Crear lugares con encanto no es demasiado complicado, ni siquiera hace falta diseñarlos uno mismo. Tan solo hay que buscar inspiración en revistas de decoración o en blogs de Internet y aplicar la idea que nos guste a nuestra propia casa.

El jardín es una zona muy propicia para rincones románticos con mucho encanto. Los muebles de exterior permiten realizar composiciones muy bonitas que, combinadas con las plantas y árboles, consigan crear un lugar especial.

Para que ese lugar especial sea aprovechado el mayor tiempo posible lo mejor es dotarlo de una pergola cubierta, ya que esta protegerá del sol durante el día y favorecerá poder estar en este lugar para comer fuera, disfrutar de un café o tomar algo mientras que anochece resguardados del fresco.

A menudo, los jardines son muy desaprovechados porque no se crean estos espacios destinados al uso cotidiano. ¿Cuántas veces se paga un dineral por cenar en la terraza de un restaurante solo por estar al aire libre en un entorno bonito?

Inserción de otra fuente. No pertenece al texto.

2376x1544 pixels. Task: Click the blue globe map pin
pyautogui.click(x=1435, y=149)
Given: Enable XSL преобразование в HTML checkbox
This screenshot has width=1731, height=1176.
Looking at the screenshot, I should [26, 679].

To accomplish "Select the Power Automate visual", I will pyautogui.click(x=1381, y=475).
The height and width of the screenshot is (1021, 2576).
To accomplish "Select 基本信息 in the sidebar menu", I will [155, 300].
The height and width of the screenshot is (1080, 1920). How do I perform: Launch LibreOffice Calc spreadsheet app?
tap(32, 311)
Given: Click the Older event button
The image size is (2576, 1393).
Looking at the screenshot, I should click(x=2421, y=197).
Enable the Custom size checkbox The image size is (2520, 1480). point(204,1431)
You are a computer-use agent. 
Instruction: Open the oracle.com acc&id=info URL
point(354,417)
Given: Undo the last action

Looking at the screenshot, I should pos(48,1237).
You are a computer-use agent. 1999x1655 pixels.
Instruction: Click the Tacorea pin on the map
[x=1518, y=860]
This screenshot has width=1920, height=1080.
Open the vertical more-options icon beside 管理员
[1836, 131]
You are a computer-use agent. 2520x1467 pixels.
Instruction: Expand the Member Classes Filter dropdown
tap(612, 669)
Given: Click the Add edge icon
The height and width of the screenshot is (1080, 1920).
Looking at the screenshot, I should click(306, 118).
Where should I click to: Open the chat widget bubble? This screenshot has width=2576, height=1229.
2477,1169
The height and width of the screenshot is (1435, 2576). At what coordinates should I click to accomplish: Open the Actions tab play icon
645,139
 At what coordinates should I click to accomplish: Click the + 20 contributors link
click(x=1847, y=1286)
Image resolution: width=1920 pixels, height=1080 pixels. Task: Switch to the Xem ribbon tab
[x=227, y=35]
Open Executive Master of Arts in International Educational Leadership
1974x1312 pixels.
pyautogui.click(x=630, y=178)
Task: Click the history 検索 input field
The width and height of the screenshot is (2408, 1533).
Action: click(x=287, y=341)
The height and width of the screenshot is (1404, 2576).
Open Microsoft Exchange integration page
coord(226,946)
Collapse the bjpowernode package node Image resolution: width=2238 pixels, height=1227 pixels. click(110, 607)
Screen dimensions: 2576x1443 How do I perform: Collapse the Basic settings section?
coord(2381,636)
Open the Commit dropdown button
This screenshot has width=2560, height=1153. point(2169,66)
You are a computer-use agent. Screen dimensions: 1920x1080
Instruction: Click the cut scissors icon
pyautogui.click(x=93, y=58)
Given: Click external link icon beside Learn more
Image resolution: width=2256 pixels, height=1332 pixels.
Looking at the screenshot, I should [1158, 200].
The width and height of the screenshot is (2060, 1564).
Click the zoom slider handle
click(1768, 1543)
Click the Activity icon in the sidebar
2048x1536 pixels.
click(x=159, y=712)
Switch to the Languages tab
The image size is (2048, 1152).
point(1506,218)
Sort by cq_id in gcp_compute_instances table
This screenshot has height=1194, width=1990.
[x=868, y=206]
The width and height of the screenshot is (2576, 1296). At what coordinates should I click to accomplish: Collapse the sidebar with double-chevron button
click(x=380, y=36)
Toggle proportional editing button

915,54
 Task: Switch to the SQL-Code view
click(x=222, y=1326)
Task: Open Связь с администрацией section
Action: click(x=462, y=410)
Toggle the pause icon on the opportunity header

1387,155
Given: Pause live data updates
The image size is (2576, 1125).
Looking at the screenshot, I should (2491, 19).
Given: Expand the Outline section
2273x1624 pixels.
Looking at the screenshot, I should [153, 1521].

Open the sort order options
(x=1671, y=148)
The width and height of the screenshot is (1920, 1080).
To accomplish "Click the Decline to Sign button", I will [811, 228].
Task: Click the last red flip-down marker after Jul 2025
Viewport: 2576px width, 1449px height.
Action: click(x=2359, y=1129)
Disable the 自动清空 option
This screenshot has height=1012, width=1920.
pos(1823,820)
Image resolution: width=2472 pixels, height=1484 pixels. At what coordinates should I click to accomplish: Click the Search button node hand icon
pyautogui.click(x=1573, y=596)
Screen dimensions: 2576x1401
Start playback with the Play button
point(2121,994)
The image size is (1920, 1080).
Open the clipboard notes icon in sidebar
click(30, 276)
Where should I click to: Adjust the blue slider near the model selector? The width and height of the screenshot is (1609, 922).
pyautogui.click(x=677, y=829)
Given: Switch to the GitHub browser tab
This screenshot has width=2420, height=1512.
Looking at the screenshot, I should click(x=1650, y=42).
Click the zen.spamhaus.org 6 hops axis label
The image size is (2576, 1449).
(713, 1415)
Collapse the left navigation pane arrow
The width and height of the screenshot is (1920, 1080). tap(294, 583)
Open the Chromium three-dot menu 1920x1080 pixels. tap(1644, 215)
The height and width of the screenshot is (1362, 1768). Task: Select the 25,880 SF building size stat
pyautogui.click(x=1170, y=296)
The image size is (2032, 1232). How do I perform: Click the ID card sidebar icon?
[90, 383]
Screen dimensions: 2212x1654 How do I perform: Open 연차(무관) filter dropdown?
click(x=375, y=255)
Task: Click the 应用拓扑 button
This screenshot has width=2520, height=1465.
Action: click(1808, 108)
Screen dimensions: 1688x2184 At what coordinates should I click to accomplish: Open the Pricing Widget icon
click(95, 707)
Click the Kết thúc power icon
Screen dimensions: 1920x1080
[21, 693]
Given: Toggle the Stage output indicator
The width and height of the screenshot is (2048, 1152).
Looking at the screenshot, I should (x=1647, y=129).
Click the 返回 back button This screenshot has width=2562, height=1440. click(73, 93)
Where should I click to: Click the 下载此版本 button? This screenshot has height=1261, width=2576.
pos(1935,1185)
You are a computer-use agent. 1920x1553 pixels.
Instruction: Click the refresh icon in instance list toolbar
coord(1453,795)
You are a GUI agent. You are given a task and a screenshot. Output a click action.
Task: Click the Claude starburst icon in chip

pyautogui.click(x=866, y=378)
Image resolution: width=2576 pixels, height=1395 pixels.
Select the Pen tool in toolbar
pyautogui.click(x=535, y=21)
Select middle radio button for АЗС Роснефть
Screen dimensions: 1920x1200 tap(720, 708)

Pues en lugar de cenar una sola vez al mes, puedes hacerlo tantas como te parezca si creas ese lugar en tu jardín. Además, la pérgola con cubierta ayuda a que el lugar esté mucho más resguardado, por lo que incluso se puede aprovechar en días de otoño o invierno si se instala una cómoda estufa de exterior.

Estas estufas se utilizan mucho en la hostelería y son muy efectivas para crear un ambiente cálido y agradable que se puede reforzar con alguna manta de sofá para cubrirse, lo que puede darle todavía más romanticismo a la escena.

Para crear un ambiente más íntimo se puede colocar algo de iluminación para cuando se use ese rincón por la noche, tanto con luces en la cubierta de la pérgola como colocando alguna antorcha.

Este rincón también es perfecto para comer o para cenar con algunos amigos, en un ambiente íntimo, agradable y que invita a una larga sobremesa conversando. En definitiva, le podrás dar mucho uso a ese lugar especial que te gustará tanto que siempre estarás buscando alguna excusa para utilizar.

La cubierta de la pérgola puede ser de madera, para encajar mejor en un entorno natural o puede ser de materiales como el brezo. En algunos casos, se combinan para conseguir mayor robustez o una determinada imagen. También se pueden utilizar plantas enredaderas para cerrar por los laterales.